O acordo terá validade de 30 anos e é estimado em dezenas de bilhões de dólares. Ele garante exclusividade às empresas dos Estados Unidos no desenvolvimento do programa nuclear saudita, deixando de fora concorrentes como Rússia e China.
Nas mãos dos EUA
O texto prevê a realização de um estudo de dois anos para avaliar a viabilidade comercial de uma usina de enriquecimento de urânio em solo saudita. Se os resultados forem positivos e Washington autorizar o projeto, a Arábia Saudita poderá produzir o combustível utilizado em reatores nucleares. Caso os Estados Unidos decidam não seguir adiante, o reino ficará impedido de buscar essa tecnologia com outros parceiros por um período de dez anos.
O tratado foi assinado pelo secretário de Energia dos Estados Unidos, Chris Wright, e pelo ministro da Energia saudita, príncipe Abdulaziz bin Salman. Agora, será submetido ao Congresso americano. Pela legislação de Washington, o acordo só poderá ser bloqueado caso dois terços dos parlamentares votem contra a iniciativa, um cenário considerado improvável pela Casa Branca.
Guerra no Oriente Médio
A administração Trump afirma que permitir o enriquecimento de urânio sob supervisão americana é mais seguro do que deixar a Arábia Saudita desenvolver a tecnologia com outros países. Segundo integrantes do governo, o modelo permitirá monitorar de perto o programa nuclear saudita, reduzindo o risco de desvio de material para fins militares.
A decisão ocorre em um momento de forte pressão americana para limitar o programa nuclear iraniano, que está no centro da guerra travada pelos Estados Unidos e Israel contra o Irã em 28 de fevereiro.

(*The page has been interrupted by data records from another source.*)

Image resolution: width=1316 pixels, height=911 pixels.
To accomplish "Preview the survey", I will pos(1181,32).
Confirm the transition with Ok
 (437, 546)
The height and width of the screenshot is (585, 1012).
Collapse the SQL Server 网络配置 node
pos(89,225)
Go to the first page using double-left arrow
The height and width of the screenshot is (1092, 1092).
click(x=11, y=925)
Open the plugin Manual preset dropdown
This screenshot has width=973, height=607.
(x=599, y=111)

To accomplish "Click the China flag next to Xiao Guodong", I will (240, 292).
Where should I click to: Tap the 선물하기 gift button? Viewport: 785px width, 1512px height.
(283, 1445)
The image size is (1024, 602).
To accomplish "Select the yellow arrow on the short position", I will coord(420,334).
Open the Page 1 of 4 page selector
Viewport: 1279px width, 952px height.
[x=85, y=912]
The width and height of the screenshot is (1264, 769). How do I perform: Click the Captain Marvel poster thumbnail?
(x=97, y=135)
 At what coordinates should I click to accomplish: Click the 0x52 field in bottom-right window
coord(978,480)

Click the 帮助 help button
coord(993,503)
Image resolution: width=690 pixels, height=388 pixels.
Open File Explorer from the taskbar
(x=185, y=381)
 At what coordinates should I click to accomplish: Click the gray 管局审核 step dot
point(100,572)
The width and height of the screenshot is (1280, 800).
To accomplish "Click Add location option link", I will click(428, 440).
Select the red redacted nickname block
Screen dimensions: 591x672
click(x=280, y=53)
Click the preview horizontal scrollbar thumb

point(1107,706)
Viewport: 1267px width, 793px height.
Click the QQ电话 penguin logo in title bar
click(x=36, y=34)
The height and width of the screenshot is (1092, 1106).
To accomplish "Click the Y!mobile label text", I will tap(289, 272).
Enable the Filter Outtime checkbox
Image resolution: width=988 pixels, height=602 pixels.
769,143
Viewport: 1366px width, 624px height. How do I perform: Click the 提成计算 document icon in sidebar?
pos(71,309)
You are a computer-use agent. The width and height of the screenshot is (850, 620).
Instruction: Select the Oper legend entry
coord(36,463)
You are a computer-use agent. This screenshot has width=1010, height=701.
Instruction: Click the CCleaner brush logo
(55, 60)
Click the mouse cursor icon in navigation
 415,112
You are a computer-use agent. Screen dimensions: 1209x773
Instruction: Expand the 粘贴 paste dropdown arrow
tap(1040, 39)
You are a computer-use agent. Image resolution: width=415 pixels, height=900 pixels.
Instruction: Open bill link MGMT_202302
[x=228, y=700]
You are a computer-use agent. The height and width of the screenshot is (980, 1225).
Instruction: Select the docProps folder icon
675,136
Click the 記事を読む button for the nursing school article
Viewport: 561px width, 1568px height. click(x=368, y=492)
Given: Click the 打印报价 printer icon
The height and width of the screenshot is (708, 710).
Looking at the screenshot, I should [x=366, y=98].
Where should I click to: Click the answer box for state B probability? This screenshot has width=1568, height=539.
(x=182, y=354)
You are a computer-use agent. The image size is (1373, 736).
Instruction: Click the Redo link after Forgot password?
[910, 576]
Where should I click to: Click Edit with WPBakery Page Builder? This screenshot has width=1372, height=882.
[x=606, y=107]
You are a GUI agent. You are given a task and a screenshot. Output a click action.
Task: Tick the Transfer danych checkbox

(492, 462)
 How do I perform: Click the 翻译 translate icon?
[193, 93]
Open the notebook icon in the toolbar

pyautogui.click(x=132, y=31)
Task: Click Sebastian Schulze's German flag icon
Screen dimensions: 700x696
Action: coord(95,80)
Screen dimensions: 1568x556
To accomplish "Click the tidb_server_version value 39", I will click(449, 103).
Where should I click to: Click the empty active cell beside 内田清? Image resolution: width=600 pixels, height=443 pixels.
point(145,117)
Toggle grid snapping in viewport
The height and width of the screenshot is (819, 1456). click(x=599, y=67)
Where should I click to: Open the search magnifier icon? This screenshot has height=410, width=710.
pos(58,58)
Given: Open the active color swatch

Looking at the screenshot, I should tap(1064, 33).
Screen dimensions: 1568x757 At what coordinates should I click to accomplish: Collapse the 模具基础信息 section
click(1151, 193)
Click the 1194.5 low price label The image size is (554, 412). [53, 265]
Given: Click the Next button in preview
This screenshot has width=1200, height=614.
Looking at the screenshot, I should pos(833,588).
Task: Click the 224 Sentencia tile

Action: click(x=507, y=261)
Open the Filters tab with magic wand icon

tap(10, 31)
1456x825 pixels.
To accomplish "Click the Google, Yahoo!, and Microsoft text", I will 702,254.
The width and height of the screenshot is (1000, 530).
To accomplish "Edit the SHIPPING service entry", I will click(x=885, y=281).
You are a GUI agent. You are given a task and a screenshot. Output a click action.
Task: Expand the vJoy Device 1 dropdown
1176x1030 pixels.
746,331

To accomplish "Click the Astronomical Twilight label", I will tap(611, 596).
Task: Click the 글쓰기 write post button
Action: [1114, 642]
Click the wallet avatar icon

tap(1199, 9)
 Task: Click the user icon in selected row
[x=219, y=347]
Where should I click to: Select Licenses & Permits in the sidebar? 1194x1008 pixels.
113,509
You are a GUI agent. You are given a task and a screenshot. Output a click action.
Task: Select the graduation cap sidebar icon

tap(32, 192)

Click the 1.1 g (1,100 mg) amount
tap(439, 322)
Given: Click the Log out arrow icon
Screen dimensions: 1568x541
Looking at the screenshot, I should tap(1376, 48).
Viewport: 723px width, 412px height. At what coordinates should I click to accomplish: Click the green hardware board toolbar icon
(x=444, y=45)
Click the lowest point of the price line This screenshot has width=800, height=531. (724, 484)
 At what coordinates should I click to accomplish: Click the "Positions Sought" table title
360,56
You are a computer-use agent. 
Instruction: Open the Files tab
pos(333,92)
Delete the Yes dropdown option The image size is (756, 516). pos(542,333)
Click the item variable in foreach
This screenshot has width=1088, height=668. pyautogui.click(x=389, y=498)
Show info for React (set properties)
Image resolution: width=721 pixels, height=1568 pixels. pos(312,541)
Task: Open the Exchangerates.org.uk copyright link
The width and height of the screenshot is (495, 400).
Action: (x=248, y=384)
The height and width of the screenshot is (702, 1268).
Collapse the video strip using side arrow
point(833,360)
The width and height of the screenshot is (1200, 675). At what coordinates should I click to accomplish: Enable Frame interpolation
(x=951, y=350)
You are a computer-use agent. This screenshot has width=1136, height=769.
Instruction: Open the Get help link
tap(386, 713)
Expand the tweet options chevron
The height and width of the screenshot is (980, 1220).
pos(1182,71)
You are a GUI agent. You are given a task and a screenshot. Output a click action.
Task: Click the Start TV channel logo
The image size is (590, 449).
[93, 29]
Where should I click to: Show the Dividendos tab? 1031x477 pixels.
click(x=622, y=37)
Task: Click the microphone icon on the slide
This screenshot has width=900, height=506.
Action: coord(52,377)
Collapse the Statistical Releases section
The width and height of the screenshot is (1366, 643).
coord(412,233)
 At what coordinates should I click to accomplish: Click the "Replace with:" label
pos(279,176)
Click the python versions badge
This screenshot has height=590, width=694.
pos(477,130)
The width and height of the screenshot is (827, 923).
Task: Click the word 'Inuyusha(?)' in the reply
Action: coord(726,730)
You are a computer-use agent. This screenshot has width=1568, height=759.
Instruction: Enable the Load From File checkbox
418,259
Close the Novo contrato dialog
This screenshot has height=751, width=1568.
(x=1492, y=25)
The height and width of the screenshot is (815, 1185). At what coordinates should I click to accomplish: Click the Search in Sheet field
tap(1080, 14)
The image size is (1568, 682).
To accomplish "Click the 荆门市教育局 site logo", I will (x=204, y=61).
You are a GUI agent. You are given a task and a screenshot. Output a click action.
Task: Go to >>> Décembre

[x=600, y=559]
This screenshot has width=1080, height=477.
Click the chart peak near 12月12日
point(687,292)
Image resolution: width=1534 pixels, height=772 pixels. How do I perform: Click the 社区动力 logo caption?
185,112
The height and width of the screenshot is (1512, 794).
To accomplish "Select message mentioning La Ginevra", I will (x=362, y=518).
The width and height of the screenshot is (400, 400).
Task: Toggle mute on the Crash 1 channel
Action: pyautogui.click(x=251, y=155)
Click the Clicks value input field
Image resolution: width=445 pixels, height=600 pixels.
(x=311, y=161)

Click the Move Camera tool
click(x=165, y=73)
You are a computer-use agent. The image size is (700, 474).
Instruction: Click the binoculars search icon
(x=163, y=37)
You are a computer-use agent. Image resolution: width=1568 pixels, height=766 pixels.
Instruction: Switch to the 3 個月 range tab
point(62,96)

A coalizão israelo-americana acusa Teerã de instrumentalizar seu programa atômico para fins bélicos e justifica a guerra como forma de impedir o avanço da república islâmica em direção à bomba atômica, que Tel Aviv descreve como “ameaça existencial”.
As autoridades iranianas, no entanto, negam qualquer tipo de projeto militar nuclear, reiterando que seu programa serve a fins civis e energéticos.